===== GIVEN DATA =====
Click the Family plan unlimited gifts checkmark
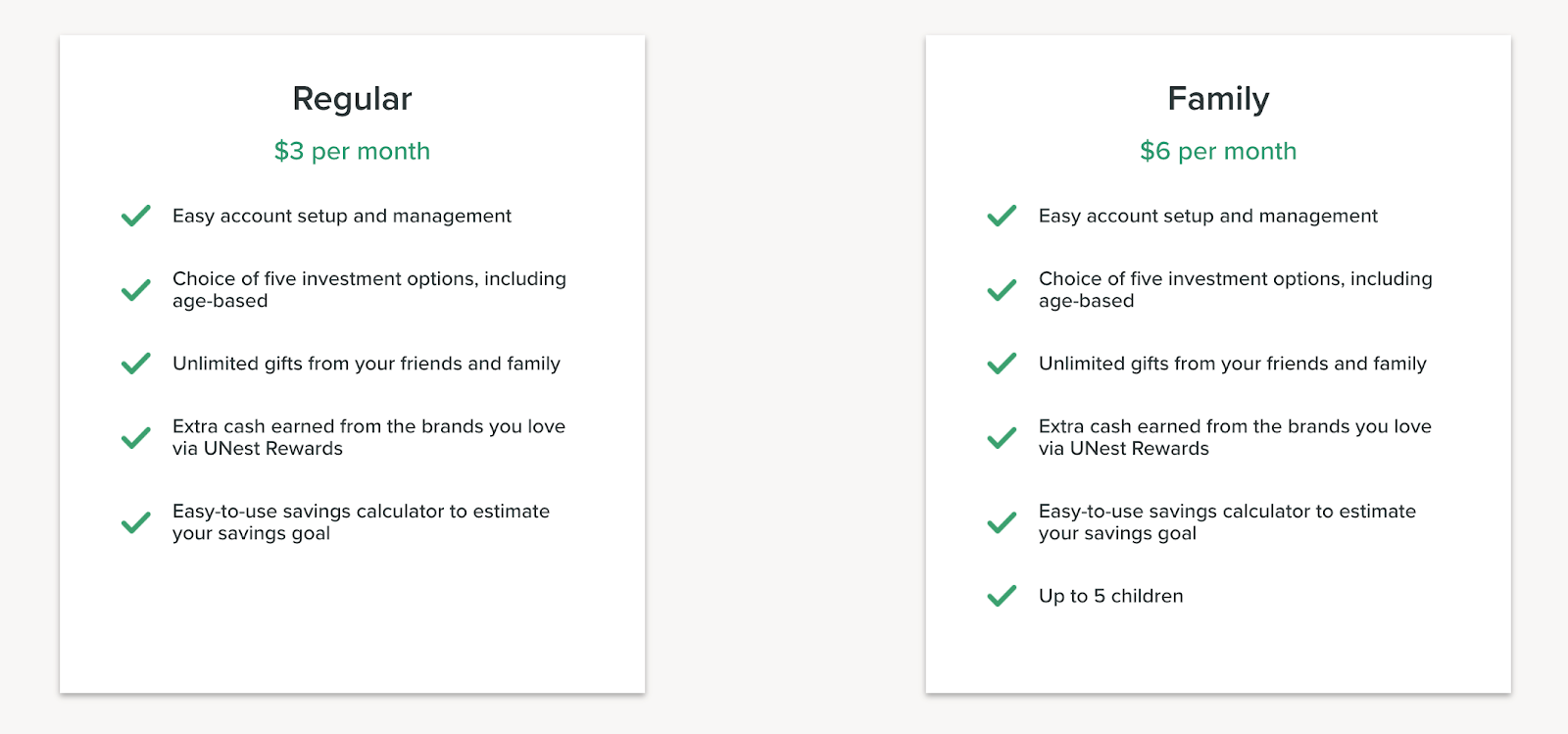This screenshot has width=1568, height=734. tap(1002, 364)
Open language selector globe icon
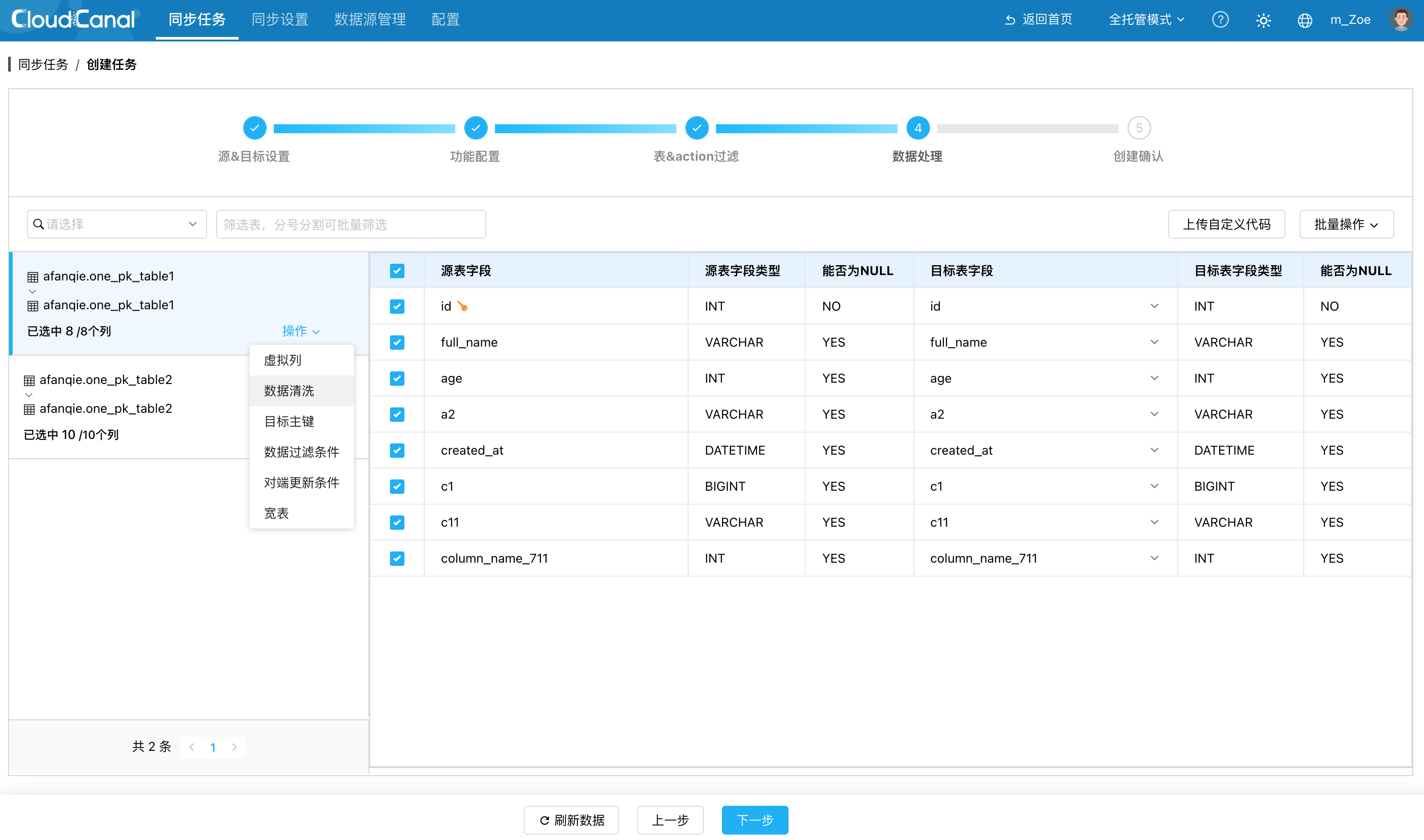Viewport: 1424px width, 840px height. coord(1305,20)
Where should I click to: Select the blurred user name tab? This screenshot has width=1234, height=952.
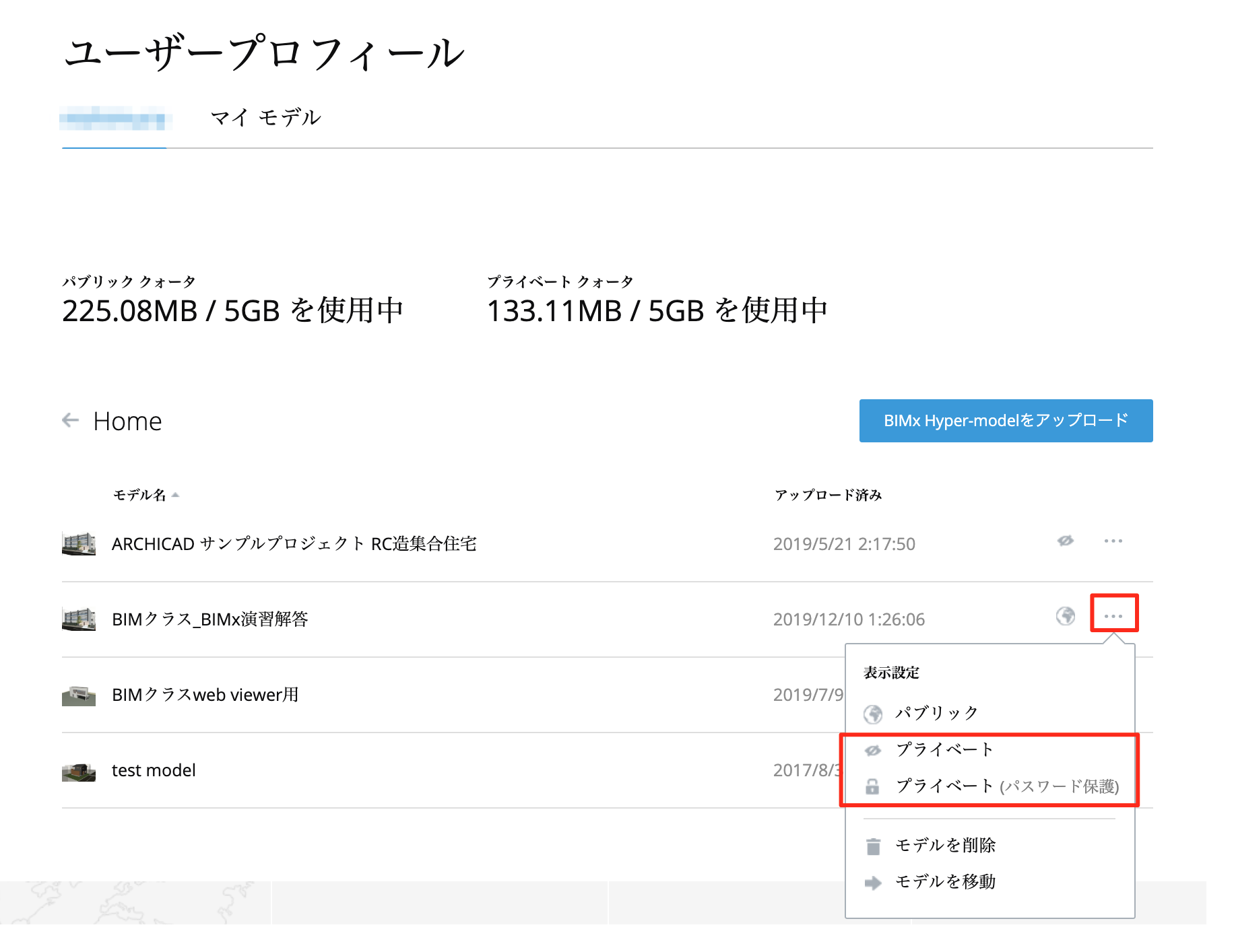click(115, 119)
=====
▸ **GIVEN REQUEST**:
Please copy the items above again with "icon" replaced by "button" and everything else unchanged. Leave out the pictures.

▸ **SOLUTION TO THIS EXERCISE**:
Click the Family plan unlimited gifts checkmark
This screenshot has width=1568, height=734. tap(1002, 364)
Open language selector globe button
Viewport: 1424px width, 840px height. coord(1305,20)
Where should I click to: Select the blurred user name tab? This screenshot has width=1234, height=952.
click(115, 119)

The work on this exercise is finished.